■ Required work
Identify each line below containing the string "computer" and copy it.

Start of Records shown

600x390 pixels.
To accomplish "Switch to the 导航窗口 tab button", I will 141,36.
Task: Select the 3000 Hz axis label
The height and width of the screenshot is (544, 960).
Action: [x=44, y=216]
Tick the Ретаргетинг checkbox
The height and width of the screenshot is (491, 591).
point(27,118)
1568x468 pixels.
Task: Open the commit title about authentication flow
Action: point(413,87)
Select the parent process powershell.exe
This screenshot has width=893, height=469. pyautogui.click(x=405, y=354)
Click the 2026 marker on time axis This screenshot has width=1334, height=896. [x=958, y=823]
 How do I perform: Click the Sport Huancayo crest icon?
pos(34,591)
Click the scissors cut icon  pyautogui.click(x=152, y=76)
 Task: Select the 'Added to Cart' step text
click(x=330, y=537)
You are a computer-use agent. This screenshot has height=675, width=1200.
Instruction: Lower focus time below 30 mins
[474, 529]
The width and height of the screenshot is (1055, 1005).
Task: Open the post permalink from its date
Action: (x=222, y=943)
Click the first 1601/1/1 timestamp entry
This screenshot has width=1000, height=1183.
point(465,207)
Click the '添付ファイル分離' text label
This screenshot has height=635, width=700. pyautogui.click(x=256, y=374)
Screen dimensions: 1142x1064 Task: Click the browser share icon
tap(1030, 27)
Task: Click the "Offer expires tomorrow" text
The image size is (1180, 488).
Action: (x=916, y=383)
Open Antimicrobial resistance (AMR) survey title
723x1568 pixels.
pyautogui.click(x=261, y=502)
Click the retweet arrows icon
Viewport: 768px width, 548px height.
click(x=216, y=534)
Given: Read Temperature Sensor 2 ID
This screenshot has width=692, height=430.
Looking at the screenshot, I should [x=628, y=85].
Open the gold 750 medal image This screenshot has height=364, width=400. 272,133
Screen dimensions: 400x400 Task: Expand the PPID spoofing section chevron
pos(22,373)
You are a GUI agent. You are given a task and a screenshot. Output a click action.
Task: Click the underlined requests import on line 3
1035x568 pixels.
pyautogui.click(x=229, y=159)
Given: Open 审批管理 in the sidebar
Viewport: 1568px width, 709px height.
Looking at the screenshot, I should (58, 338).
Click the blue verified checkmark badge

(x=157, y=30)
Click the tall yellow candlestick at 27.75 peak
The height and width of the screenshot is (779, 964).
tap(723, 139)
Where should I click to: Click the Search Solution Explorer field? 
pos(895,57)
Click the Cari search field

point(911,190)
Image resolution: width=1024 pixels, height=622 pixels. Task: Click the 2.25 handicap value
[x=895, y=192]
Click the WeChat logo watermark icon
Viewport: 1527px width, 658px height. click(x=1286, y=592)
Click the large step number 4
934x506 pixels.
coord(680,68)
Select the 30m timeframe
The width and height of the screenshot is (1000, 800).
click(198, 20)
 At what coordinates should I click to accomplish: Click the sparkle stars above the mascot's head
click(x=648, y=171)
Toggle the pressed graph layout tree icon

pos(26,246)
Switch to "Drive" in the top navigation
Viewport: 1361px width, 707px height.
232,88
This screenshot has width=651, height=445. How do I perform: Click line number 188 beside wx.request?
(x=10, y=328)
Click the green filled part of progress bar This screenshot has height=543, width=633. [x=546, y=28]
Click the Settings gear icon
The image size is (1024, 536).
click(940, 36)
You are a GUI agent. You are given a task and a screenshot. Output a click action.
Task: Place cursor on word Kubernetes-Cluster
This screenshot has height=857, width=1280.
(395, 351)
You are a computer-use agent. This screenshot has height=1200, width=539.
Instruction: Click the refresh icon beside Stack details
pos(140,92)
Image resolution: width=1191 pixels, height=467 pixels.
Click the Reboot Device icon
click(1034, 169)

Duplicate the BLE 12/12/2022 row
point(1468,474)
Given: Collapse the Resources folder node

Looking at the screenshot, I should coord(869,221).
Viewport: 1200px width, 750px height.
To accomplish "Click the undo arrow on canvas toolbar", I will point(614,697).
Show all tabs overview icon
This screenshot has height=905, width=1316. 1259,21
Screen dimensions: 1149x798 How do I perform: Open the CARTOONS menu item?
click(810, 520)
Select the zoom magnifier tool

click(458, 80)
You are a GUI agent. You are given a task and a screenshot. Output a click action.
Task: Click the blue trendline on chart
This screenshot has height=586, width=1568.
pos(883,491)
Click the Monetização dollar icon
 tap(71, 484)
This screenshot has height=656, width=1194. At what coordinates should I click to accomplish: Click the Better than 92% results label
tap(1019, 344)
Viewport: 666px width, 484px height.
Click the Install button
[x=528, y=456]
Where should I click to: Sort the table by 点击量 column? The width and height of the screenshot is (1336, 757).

End of Records shown

■ Task solution
You are a computer-use agent. This screenshot has height=675, width=1200.
You are a computer-use agent. This screenshot has height=1200, width=539.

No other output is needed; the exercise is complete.